Here they are in the window display at Kaleid Gallery, from left to right:
The Dragon God
Dragons are symbols of power, strength, and good luck, and have particular control over water.
The Monkey’s Loss
The monkeys abandoned peaches for corn, and then watermelons, and then lost it all in pursuit of a rabbit.
The Farmer’s Fence
The farmer, mourning the loss of a sheep after the fence broke, fails to mend it and later loses more.
The Rabbit In the Moon
The rabbit is a companion of the moon goddess Chang’e, and uses a mortar and pestle to pound the elixir of life.
Ye Xian (the “Chinese Cinderella”)
Ye Xian, a peasant girl, befriends a magical carp who helps her win the hand of the prince.
The Rooster’s Crown
After a skilled archer shot the eight suns, the ninth hid away until the rooster could coax it out.

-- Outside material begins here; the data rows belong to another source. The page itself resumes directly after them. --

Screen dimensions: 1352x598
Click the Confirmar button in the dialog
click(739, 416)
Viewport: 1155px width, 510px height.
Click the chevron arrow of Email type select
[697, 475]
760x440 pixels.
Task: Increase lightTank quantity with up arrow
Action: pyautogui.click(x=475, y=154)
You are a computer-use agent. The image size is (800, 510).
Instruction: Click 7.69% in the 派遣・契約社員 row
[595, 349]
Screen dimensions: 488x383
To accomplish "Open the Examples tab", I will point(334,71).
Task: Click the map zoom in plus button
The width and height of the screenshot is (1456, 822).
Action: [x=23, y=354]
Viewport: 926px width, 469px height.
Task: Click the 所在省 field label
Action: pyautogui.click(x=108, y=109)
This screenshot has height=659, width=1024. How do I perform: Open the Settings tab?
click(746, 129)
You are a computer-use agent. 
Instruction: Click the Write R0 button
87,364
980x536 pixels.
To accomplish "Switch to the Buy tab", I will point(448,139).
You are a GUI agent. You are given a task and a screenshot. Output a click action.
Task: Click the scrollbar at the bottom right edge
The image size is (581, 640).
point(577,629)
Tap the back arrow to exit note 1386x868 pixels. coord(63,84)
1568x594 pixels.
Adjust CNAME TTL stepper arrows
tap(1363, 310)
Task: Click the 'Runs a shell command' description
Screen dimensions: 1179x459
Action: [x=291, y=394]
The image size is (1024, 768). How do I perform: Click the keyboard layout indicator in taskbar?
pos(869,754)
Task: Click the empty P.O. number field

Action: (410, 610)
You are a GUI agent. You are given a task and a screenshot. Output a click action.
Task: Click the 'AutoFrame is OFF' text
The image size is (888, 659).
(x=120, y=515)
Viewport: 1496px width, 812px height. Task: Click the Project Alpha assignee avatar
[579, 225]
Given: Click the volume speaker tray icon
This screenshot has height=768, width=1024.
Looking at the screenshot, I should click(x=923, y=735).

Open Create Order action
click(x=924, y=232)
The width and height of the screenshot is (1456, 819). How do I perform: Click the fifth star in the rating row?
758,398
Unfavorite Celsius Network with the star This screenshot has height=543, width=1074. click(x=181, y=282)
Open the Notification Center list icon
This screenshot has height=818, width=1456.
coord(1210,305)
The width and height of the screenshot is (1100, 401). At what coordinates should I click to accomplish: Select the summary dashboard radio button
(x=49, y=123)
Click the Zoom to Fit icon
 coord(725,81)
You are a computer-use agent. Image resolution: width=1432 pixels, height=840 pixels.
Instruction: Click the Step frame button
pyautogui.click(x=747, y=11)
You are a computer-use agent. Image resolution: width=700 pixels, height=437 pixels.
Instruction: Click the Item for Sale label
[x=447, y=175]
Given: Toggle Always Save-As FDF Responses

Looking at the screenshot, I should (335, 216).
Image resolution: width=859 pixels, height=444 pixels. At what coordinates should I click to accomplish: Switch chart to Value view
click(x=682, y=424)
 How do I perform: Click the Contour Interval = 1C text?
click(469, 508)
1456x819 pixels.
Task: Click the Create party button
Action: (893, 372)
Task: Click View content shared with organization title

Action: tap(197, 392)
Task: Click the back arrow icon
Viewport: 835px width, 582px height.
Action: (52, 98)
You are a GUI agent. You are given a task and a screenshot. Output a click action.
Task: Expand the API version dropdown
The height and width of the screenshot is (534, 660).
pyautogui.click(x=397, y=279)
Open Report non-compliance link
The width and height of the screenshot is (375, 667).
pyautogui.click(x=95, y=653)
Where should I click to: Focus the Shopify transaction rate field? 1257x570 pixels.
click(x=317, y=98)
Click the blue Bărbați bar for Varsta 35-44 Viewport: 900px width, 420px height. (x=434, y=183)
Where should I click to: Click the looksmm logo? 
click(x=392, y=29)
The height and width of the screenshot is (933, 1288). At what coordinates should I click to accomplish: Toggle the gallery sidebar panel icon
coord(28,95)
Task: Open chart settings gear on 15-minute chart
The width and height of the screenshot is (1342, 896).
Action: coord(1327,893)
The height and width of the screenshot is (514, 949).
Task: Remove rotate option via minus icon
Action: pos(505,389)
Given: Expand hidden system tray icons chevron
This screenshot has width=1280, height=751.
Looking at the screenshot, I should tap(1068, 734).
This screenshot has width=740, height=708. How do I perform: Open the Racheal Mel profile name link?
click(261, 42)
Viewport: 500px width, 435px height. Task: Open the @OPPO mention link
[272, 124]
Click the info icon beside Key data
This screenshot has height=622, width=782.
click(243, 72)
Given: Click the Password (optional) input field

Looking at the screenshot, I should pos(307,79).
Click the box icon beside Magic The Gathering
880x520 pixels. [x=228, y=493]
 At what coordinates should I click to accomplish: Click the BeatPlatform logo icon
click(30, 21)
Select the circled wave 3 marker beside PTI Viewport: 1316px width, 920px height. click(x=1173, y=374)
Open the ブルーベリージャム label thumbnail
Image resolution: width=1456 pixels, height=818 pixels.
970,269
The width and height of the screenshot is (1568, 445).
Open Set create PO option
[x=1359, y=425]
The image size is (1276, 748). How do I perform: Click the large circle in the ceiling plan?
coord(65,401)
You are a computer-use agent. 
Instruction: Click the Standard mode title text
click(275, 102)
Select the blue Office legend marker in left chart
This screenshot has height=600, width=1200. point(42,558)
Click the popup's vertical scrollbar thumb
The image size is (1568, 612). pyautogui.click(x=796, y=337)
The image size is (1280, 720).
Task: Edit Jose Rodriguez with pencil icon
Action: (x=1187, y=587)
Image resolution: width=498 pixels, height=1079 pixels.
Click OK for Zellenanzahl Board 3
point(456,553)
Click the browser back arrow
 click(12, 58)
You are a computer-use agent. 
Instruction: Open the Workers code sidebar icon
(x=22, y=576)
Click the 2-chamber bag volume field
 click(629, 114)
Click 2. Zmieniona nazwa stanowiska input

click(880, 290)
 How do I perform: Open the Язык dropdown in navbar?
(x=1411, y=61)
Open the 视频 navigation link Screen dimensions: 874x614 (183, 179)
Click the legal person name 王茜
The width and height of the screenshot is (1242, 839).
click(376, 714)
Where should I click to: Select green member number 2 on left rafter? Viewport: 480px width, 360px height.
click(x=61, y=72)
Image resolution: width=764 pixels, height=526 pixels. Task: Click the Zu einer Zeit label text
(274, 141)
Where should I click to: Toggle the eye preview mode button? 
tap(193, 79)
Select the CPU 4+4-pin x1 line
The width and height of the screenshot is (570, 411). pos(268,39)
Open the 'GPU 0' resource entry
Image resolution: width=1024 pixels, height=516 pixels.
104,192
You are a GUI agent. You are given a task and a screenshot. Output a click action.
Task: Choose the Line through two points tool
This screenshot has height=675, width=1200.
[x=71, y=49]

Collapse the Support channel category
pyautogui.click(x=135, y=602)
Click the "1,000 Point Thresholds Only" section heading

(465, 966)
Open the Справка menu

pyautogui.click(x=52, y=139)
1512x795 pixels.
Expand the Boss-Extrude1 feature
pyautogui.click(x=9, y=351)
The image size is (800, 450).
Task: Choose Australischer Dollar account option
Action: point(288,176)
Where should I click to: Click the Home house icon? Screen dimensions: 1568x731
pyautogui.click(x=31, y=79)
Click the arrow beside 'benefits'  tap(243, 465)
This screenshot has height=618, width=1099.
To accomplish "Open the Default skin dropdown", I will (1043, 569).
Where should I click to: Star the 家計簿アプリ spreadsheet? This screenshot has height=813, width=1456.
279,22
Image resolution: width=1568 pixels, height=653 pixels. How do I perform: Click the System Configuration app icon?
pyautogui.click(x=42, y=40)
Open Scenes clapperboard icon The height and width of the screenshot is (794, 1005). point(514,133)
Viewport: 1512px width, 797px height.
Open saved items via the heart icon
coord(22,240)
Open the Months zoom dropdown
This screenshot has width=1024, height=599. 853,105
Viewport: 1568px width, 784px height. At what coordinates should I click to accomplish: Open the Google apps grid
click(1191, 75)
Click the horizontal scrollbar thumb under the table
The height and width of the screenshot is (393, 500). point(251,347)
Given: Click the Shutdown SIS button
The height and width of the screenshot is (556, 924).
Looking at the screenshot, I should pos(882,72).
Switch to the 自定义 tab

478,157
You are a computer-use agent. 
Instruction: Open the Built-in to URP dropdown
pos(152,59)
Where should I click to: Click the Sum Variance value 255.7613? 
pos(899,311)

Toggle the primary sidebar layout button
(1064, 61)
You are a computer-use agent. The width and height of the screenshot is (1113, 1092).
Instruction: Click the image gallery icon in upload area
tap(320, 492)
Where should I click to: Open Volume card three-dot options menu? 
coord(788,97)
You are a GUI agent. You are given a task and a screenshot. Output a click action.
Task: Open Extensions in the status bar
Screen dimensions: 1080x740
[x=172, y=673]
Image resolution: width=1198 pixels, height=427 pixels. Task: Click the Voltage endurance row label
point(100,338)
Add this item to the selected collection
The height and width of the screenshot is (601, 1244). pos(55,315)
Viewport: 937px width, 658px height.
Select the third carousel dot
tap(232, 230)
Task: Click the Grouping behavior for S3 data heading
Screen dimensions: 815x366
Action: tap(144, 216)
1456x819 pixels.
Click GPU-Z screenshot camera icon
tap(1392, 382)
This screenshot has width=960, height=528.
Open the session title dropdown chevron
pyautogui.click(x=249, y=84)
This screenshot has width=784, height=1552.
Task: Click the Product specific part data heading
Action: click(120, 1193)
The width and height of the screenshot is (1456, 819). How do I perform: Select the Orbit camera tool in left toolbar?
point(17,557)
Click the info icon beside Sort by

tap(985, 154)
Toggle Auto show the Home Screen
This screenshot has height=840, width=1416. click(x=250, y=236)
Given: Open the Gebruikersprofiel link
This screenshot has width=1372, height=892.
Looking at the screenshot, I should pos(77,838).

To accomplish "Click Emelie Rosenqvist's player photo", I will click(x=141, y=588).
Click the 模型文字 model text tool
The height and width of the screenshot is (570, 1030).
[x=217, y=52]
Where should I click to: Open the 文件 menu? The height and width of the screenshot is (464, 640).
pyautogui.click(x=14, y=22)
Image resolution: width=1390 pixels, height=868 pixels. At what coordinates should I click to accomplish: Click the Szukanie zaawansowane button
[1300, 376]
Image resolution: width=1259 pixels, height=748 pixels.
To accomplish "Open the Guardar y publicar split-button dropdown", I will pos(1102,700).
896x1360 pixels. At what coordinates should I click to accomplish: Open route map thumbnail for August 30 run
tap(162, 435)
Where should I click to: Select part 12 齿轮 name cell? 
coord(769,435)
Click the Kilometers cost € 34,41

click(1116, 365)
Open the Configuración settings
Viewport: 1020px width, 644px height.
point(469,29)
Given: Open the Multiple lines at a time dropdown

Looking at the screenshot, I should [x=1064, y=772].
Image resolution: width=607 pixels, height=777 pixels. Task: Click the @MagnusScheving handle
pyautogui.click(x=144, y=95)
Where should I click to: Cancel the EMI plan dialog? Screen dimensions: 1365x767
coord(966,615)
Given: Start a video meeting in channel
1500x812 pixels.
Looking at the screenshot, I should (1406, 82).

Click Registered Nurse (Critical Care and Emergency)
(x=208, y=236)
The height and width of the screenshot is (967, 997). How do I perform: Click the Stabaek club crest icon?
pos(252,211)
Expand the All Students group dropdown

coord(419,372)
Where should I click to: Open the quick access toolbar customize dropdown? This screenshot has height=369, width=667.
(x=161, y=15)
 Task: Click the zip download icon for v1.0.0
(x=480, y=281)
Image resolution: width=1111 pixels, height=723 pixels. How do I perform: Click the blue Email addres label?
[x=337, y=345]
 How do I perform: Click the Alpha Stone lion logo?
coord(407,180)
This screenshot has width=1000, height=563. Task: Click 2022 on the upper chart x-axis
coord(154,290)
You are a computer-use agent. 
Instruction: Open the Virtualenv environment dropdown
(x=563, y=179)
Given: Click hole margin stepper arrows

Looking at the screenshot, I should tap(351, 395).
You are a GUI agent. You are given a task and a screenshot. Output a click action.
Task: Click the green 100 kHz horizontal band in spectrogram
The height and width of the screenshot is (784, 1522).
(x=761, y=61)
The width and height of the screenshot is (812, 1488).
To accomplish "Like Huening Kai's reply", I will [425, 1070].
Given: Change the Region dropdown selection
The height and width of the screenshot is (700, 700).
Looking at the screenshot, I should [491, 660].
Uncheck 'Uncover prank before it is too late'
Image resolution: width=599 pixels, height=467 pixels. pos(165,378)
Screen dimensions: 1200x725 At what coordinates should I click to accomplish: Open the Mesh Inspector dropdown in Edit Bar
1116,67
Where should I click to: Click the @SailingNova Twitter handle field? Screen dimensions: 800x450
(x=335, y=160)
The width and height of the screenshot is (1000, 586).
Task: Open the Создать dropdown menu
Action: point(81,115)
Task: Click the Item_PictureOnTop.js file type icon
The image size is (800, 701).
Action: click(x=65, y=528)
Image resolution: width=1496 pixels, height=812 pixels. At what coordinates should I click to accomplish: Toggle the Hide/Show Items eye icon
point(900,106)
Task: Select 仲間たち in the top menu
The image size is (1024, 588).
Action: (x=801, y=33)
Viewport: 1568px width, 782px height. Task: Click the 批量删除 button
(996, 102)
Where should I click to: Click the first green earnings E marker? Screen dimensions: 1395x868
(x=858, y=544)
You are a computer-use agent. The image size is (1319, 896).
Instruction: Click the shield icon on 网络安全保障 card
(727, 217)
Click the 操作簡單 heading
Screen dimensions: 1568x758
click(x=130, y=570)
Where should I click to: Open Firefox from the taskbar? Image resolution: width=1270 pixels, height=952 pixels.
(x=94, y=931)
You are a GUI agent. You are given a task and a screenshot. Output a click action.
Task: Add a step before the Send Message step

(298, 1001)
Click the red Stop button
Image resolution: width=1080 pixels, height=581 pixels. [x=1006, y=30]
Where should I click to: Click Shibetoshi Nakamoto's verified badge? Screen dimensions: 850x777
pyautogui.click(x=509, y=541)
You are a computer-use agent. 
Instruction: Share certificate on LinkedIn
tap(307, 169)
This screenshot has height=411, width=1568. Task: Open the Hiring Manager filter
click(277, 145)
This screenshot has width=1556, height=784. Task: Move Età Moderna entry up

These frames reminded me of the soot around a fireplace so I created these three illustrations of shadow puppets. I mostly picked these animals because I thought the hand shapes were interesting. Now that I see them together, I realized they’re all animals in the American wilderness. I imagine them as part of a tale told at a remote cabin in the woods.
I created a few new illustrations for the upcoming Psycho Donuts Evol | Love show & sale. It’s a love (or not) theme, and since I felt like drawing animals, I thought I’d focus on animals that can be a bit misunderstood but are lovely pets.
I’ve had a few rats as pets and they can be quite sweet. When I was drawing this I also thought of the Church Mice series from Graham Oakley, a children’s book series I always loved for its detailed crowd scenes of dozens of happy, confused, curious, afraid, and feuding mice in the middle of some conundrum (together with the sole cat willing to be around them).
I’ve never had a chameleon as a pet, but if I were to get a reptile again that would be my next choice. The color-changing is interesting, but the independently-moving eyes and the five-toes-fused-into-two are endlessly fascinating. They also don’t move very fast and seem to have a gentle disposition – something I can’t say for other attempts at reptile pets. Since they’re cold-blooded I gave this guy a little blue heart.